Provisional marriage figures for 2006 show that 23 out of 1,000 unmarried men were choosing to marry - down from 25 men per 1,000 the previous year.
The marriage rate for women fell from 22 to 21 per thousand for the period.
The number of marriages has been in decline. In 2006 there were 237,000 - the lowest annual number since 1895.
Jill Kirby, from the Centre for Policy Studies, the centre-right think tank, said: "It is obviously worrying that marriage rates have reached such a low ebb but it is not surprising in view of the lack of government policy encouraging marriage over the last 10 years."
She said the existing welfare system penalises against marriage.
"Marriage is in danger of being lost as the core institution of society. Research demonstrates how important marriage is to maintain the stability for children. The break-up of cohabiting couples is much higher than married couples," she added.
The popularity of marriage ceremonies in approved places such as hotels and stately homes continued in 2006.
Just over 95,300 marriages took place in such premises, accounting for 40% of all marriages, up from just 5% in 1996.
But the statistics also showed that the number of civil marriage ceremonies fell 3% from 2005 - from 162,169 to 157,490.
Civil ceremonies represented 66% of all ceremonies in 2006, up from 65% in 2005. In 1990 this figure was 47%.
Religious ceremonies also declined, falling by 7% to 79,490 compared with 2005.
Since 1991 this figure has halved compared with a fall in the number of all marriages of 23% in the same period.
Religious ceremonies accounted for 34% of all marriages in 2006.
The number of church weddings has declined
A Church of England spokesman said the number of Church of England marriages have fallen against a background of increasing choice for couples as to where they can marry.
He said the Church of England has responded with a new Marriage Measure that will expand the choice of churches where each couple can enjoy their special day later this year.
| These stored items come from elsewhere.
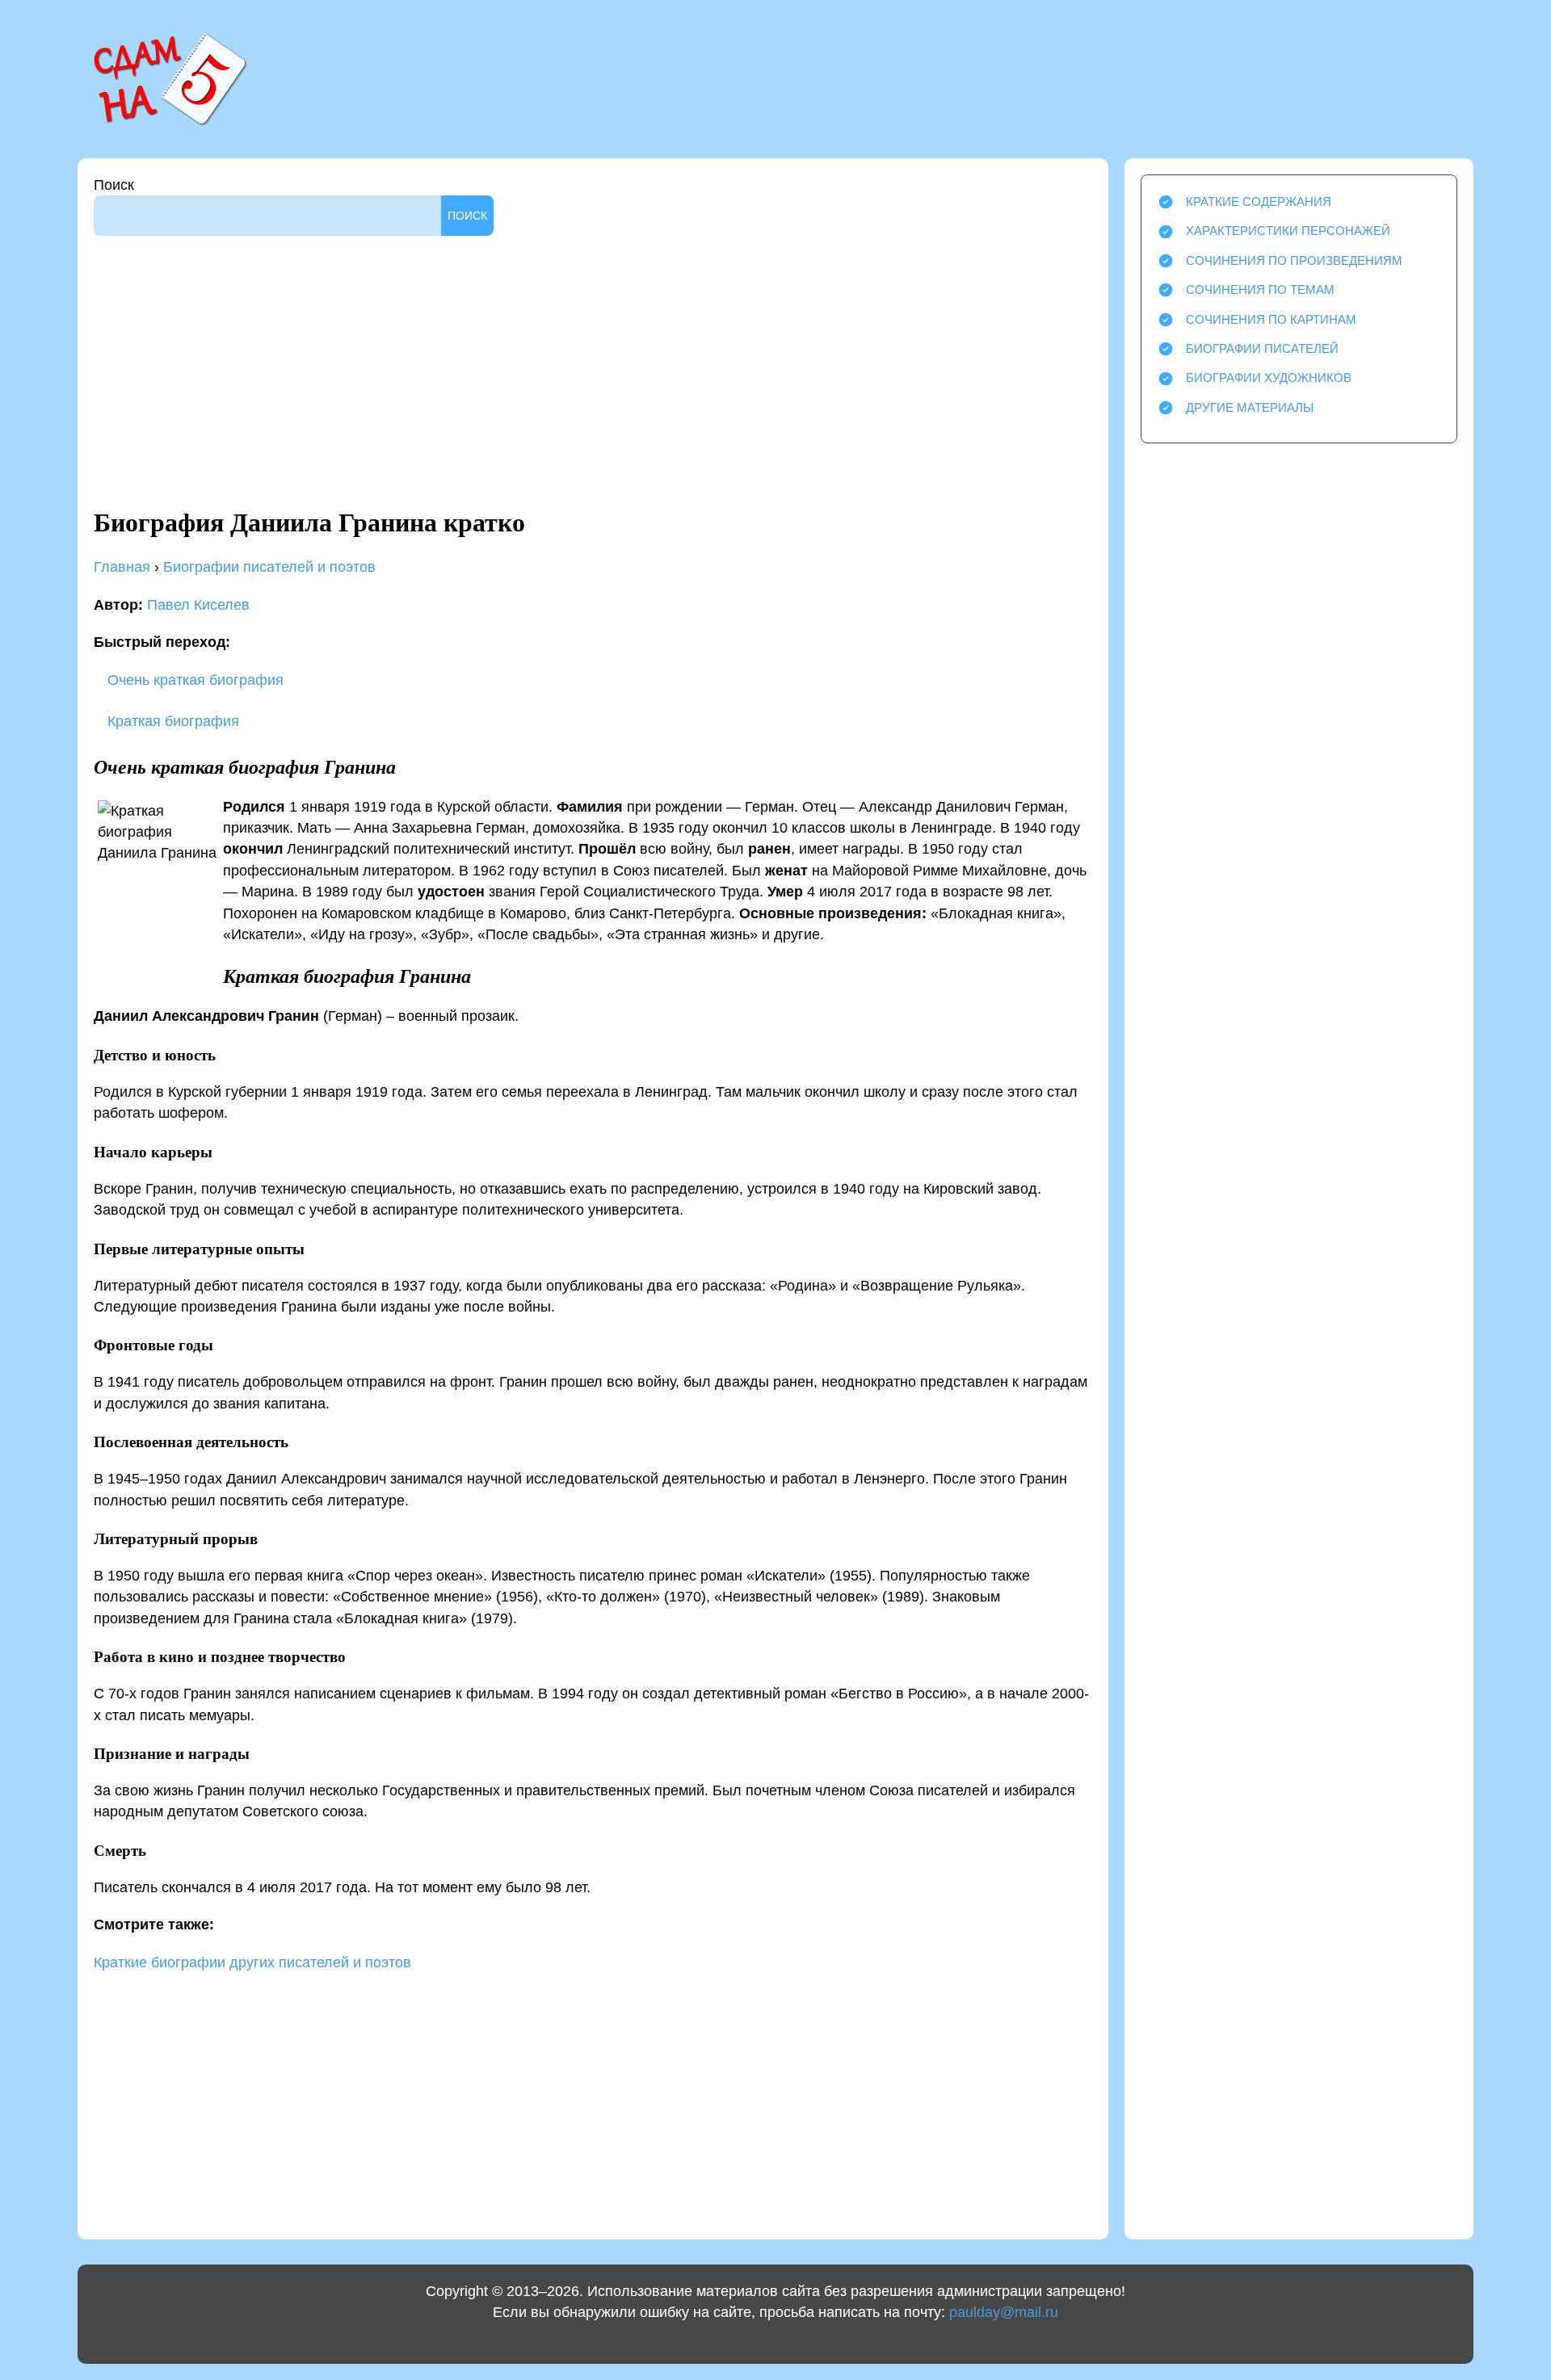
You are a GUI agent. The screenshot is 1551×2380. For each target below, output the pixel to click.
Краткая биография (171, 721)
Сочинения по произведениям (1294, 260)
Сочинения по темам (1260, 289)
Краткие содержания (1258, 201)
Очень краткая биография (193, 680)
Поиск (114, 185)
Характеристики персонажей (1288, 230)
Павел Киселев (198, 605)
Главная (122, 567)
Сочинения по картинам (1271, 319)
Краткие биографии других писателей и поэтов (252, 1962)
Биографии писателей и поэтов (269, 567)
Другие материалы (1250, 407)
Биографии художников (1268, 377)
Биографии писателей (1262, 348)
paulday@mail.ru (1003, 2312)
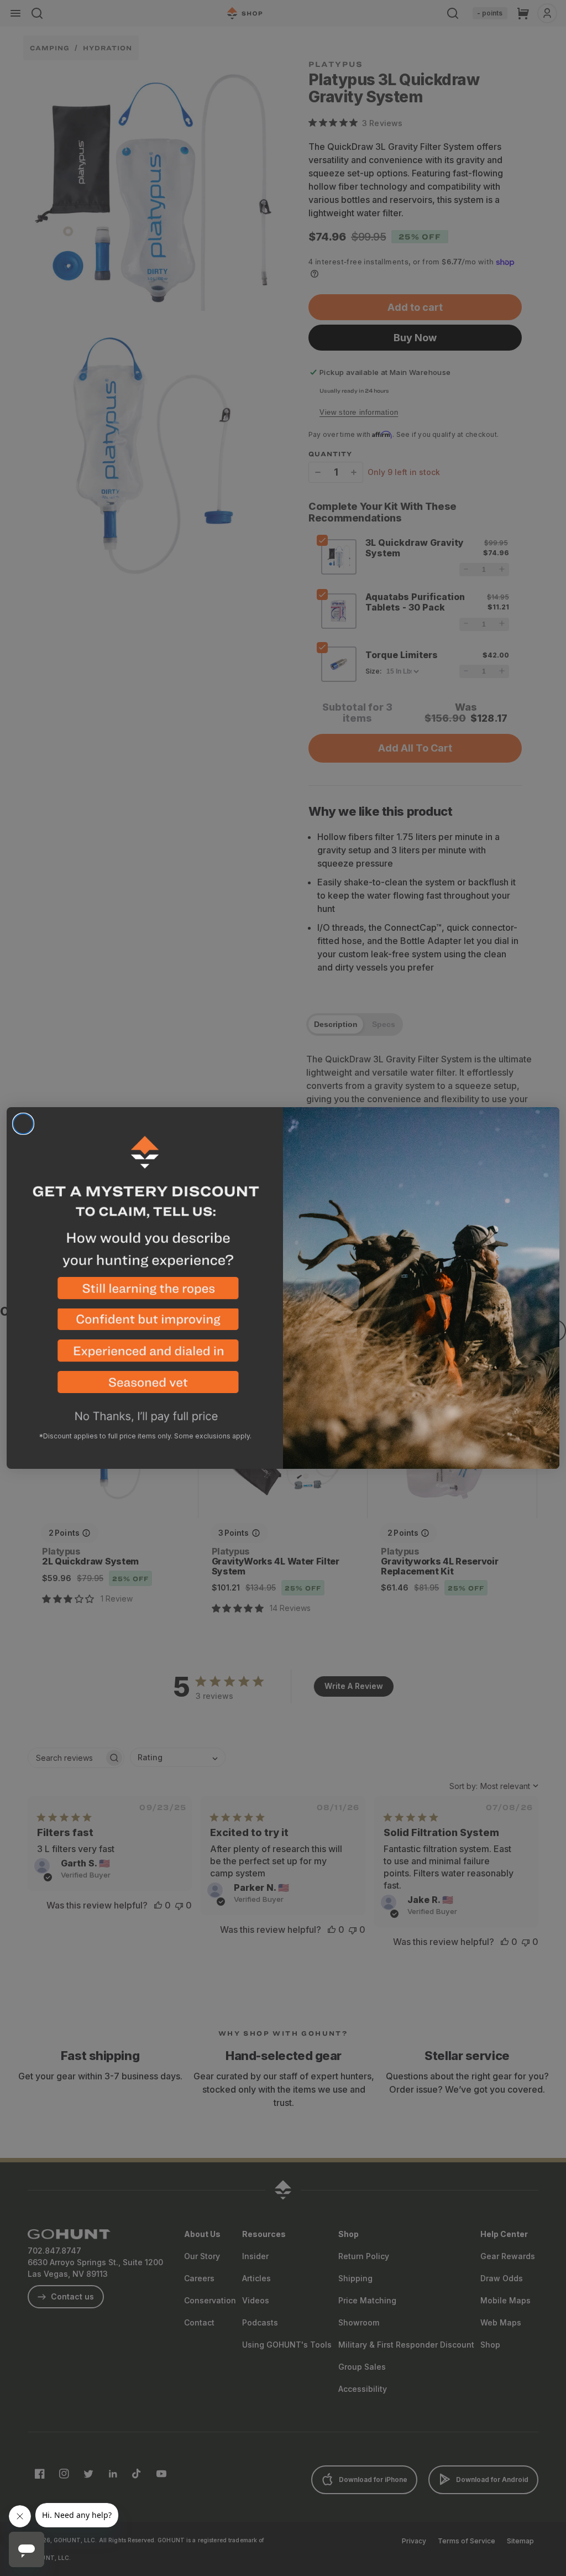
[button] (145, 1292)
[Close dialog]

"That said, there are a complex range of factors influencing the continued trend of couples delaying marriage or avoiding it altogether, not least the mistaken idea that cohabitation is a form of marriage," said the spokesman.
"Marriage affirms the goodness and rightness of love between a man and a woman, affirms this in the public sphere, beyond private arrangements, and is the best option for couples to grow together in mutual support," he said.
The new figures show that marriages that were the first for both parties in 2006 accounted for 61% of all marriages, while remarriages for both parties accounted for 18% - both figures about the same as in 2005.
There was also very little change in the average age at marriage between 2005 and 2006.
In 2006 the mean age for all marriages increased to 36.4 years for men - up from 36.2 in 2005, and 33.7 years for women (33.5 in 2005).
In 2006 the mean age at first marriage was 31.8 years for men and 29.7 years for women.
The number of ceremonies taking place in approved premises has continued to increase.